# Warum ist es so schlimm die Lüfter zu drehen?



## herethic (17. Januar 2010)

*Warum ist es so schlimm die Lüfter zu drehen?*

Hi,
man hört ja immer wieder das es schlimm ist wenn die Lüfter sich drehen wenn der PC ausgeschaltet ist,hab da irgendwas von elektrostössen gehört.Deshalb soll man ja auch beim reinigen die Lüfter festhallten.

Ist das wirklich so schlimm?

Singt dann die Leistungsfähigkeit oder ist die Wahrschenlikeit eines Defektes höher?

Kann sie der Lüfter ohne Probleme drehen wenn ich vorher das Kabel vom übrigen Computer löse?


----------



## DAEF13 (17. Januar 2010)

*AW: Warum ist es so schlimm die Lüfter zu drehen?*

Das Problem wenn man die Lüfter dreht ist, dass sie dann wie ein Generator funktionieren und somit das Mainboard mit Strom "vollpumpen"... 
eine Leute sagen halt dass es schädlich fürs Board ist aber mal unter uns... mir ist es auch ziemlich Laterne...


----------



## herethic (17. Januar 2010)

*AW: Warum ist es so schlimm die Lüfter zu drehen?*

Gibt es auch andere Meinungen?


----------



## theLamer (17. Januar 2010)

*AW: Warum ist es so schlimm die Lüfter zu drehen?*

Na das von DAEF13 ist die Erklärung ... Es wird durch die rotierenden Spulen/Magnete ein Induktionsstrom erzeugt, welcher aufs Mainboard übertragen wird. Hatte aber auch nie Probleme diesbezüglich. Der Lüfter ist also quasi eine Windmühle, die Strom erzeugt + weiterleitet.
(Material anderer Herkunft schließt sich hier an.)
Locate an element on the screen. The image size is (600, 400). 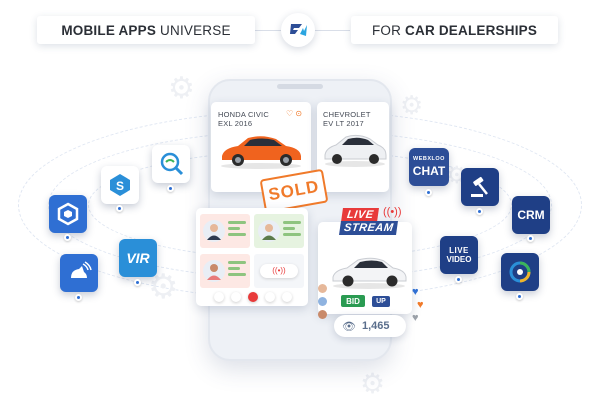
listing-title-chevrolet: CHEVROLET EV LT 2017 is located at coordinates (347, 119).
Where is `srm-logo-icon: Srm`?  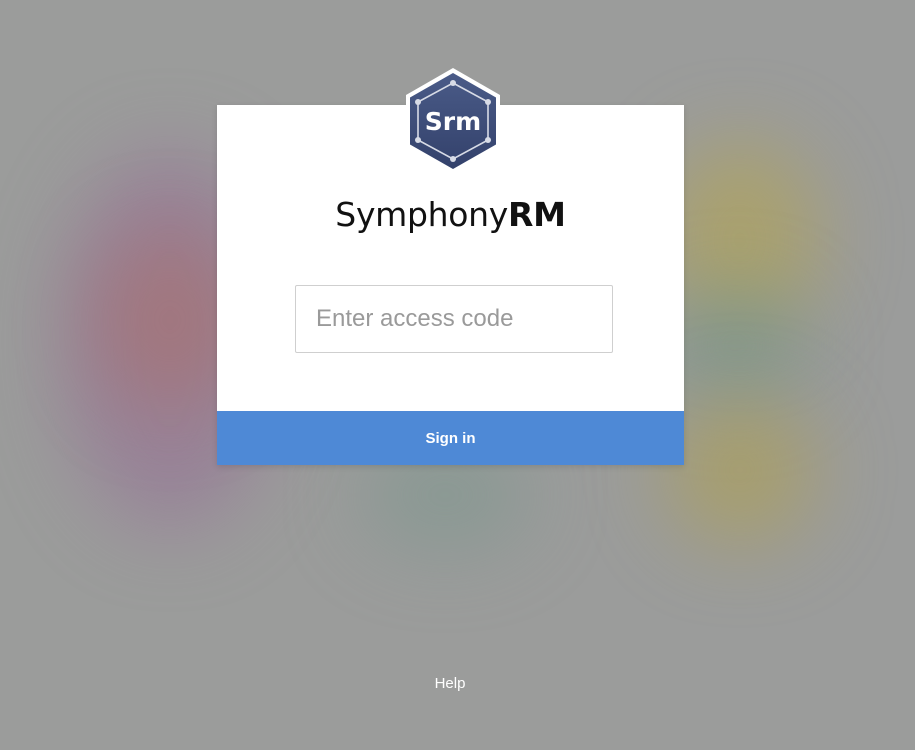
srm-logo-icon: Srm is located at coordinates (453, 121).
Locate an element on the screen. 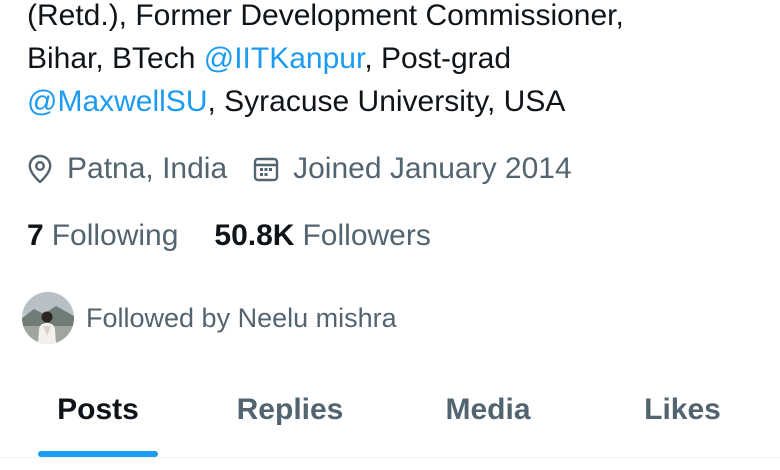 The image size is (780, 470). joined-text: Joined January 2014 is located at coordinates (432, 168).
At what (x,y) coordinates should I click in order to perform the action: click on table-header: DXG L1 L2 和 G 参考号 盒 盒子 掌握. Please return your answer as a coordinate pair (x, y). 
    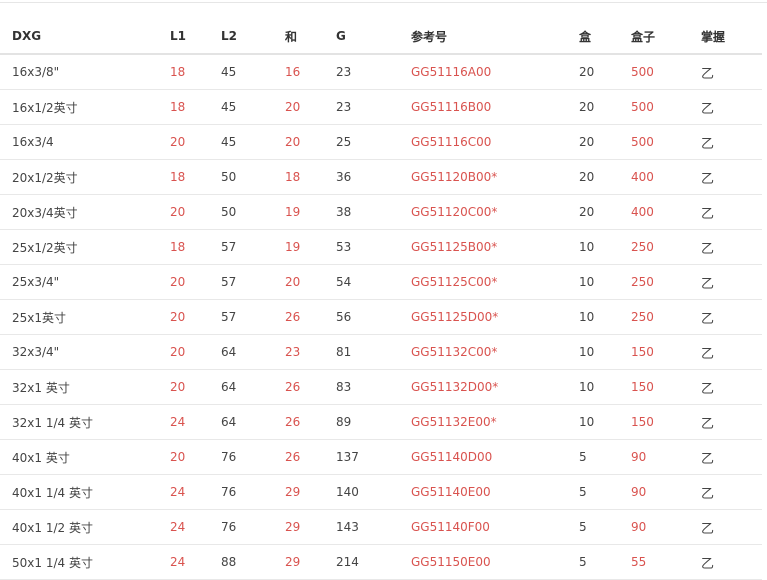
    Looking at the image, I should click on (381, 37).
Das Problem tritt wohl auch eher bei _sehr kleinen, schnell drehenden Lüftern_ auf.
Wenn der Lüfter nirgendwo angeschlossen ist, kann er soviel drehen wie er will.

Gruß, theLamer


----------



## NCphalon (17. Januar 2010)

*AW: Warum ist es so schlimm die Lüfter zu drehen?*

z.B. wenn man mit dem staubsauger einen <80mm lüfter auf touren bringt


----------



## der_yappi (17. Januar 2010)

*AW: Warum ist es so schlimm die Lüfter zu drehen?*



NCphalon schrieb:


> z.B. wenn man mit dem staubsauger einen <80mm lüfter auf touren bringt



Oder mit Druckluftspray die Lüfter in nem 5-6 Jahre alten Arbeitsrechner reinigt


----------



## Professor Frink (17. Januar 2010)

*AW: Warum ist es so schlimm die Lüfter zu drehen?*

Oo, worst case scenario.
Aber echt, ich glaub net das das dem mainboard was macht, auch musst du bedenken wiviel Strom die dinger erzeugen. Es wird nicht viel sein !!


----------



## michael7738 (17. Januar 2010)

*AW: Warum ist es so schlimm die Lüfter zu drehen?*

Man stelle sich mal vor, man schaltet den PC aus, und in dem Moment wo die Lüfter nachlaufen gehts Mainboard kaputt. Schwachsinn. So schlimm kanns nun echt nicht sein wenn man den Rotor bewegt beim saubermachen.


----------



## shyne (17. Januar 2010)

*AW: Warum ist es so schlimm die Lüfter zu drehen?*

Habi auch zum ersten mal gehört 
Nicht zu viele Sorgen machen!
Was meine Hardware alles überstanden hat


----------



## _hellgate_ (17. Januar 2010)

*AW: Warum ist es so schlimm die Lüfter zu drehen?*

bei mir ist auch alles i.o. dabei hab cihe cht viele lüfter!


----------



## vitka93 (17. Januar 2010)

*AW: Warum ist es so schlimm die Lüfter zu drehen?*

wenn man einen led lüfter unangeschlossen dreht leuchten die leds


----------



## maschine (17. Januar 2010)

*AW: Warum ist es so schlimm die Lüfter zu drehen?*

Ich hab mal zwei 1200 upm Lüfter hintereinander gestellt und der vordere hat dabei immerhin ~3,5V erzeugt^^


----------



## Dommas (17. Januar 2010)

*AW: Warum ist es so schlimm die Lüfter zu drehen?*

Meine 120mm Lüfter werden beim reinigen auch meist vom Staubsauger gedreht 
Ich glaube auf dem Mainboard gibt es genug Dioden die den Strom aufhalten


----------



## herethic (17. Januar 2010)

*AW: Warum ist es so schlimm die Lüfter zu drehen?*

Ok Danke für die Antworten.


----------